BoE Ltd has consolidated its 1998 acquisitions through the licensing of Hyperion Enterprise from Global Technology Business Intelligence in a deal worth more than R1 million. As a direct consequence, BoE has freed up the time of more than 17 executives and staff from the mundane task of reporting and allowed key management to focus on analysis of core business data.
BoE is South Africa`s sixth largest bank and financial services grouping, employing 6 800 people, with market capitalisation of R12,3 billion and bottom line of R1,5 billion in fiscal 1998 before minority interests. Minority interests were bought by BoE in August 1998.

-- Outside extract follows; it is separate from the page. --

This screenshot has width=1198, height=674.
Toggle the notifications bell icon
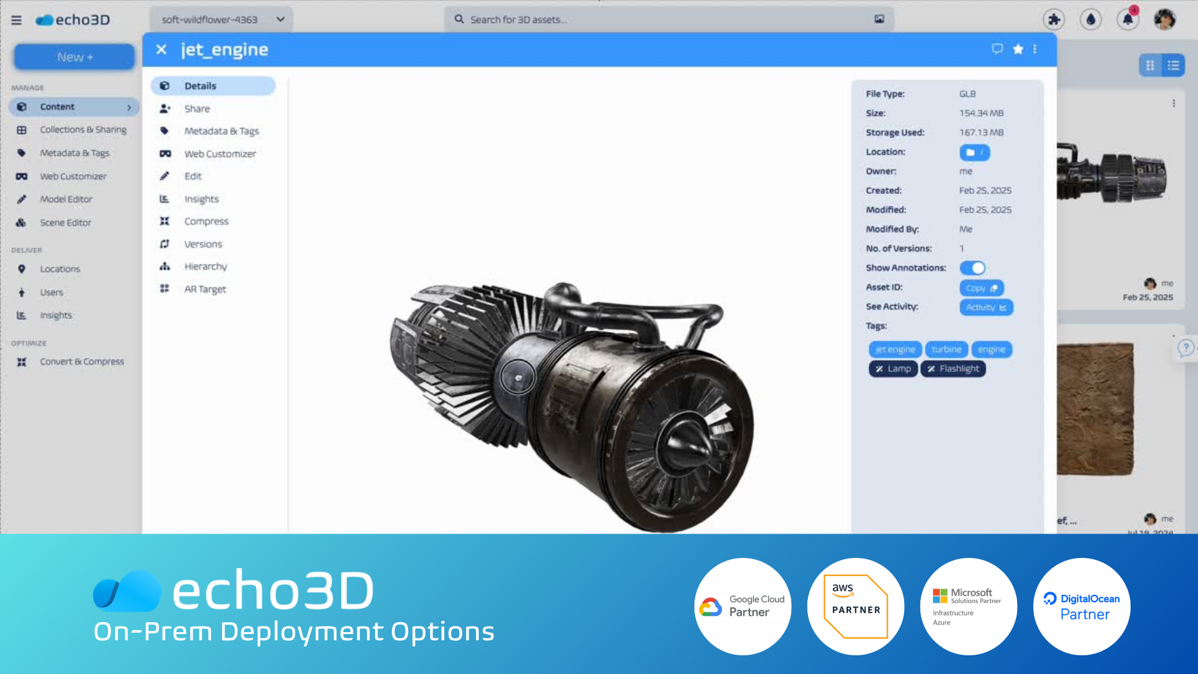pyautogui.click(x=1128, y=19)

"We have an extremely complex structure because of the diversity of our businesses," says Don Bowden, GM Group Finance. "Despite this we have to pull all figures together and report properly and holistically to the directors on anything that has a groupwide impact. And it must be consistent across subsidiary organisations."
Complicating the issue was BoE`s disparate range of systems through its acquisitions. Boland PKS operates on a mainframe with systems written inhouse using Mappa for its general ledger. NBS, BoE Corporate and BoE Merchant Bank operate on Digital Alpha servers running Dodge software for their general ledgers. Some smaller subsidiaries use Accpac, and the rest of BoE operates on JD EdwardsOneWorld on an AS/400 for general ledger purposes.
Adding further complexity was the spread of geographical locations, the five general ledgers run by the group, the cross-shareholdings between group organisations, and the different reporting formats of the companies.
"Consolidating all this took weeks and an enormous amount of data rekeying, and then all we had done was aggregate the data, without adding any value. This had to be done each month, and then again with each acquisition, when we had to run what-if consolidations," says Bowden. "There had to be a better way and Hyperion was it." Bowden and AGM Group Finance Johan Human championed the purchase of Hyperion and within weeks it was in use.
"The learning curve is very short," says Human. "We acquired Hyperion just four weeks before yearend and used it to consolidate yearend at head-office level."
BoE has easily mapped its disparate data sources to Hyperion at BoE head office, BoE Asset Management and Boland PKS and will soon roll it out at the rest of BoE Bank. "We have to consolidate for management in one way, and for statutory reporting in another way," says Bowden. "Hyperion does them both. We now have flexible reporting, with data captured at source, and will soon have financial managers freed up to analyse figures and give the business meaningful information."
Hyperion will now become BoE`s major management reporting tool, with board members from Bill McAdam down being provided with online viewing of vital data.
"All executive board members and senior managers are comfortable with online viewing of information," says Bowden. "For ease of use we will be setting up intranet reporting using Hyperion`s Spider-Man Web Delivery programme for the reporting of management information via Web browsers."
Of equal importance to BoE, in the light of McAdam`s stated goal to grow the groups` international business, is the fact that Hyperion supports cross-currency consolidation.
Bowden says the group will next look to obtain other statistics on the business by incorporating other data, such as new business inflows, average margins, revenue by employees, return on capital, return on assets, employment equity statistics and off-balance sheet data such as assets under administration. "There`s a lot of peripheral data we will bring in and make easily and readily available for monthly viewing."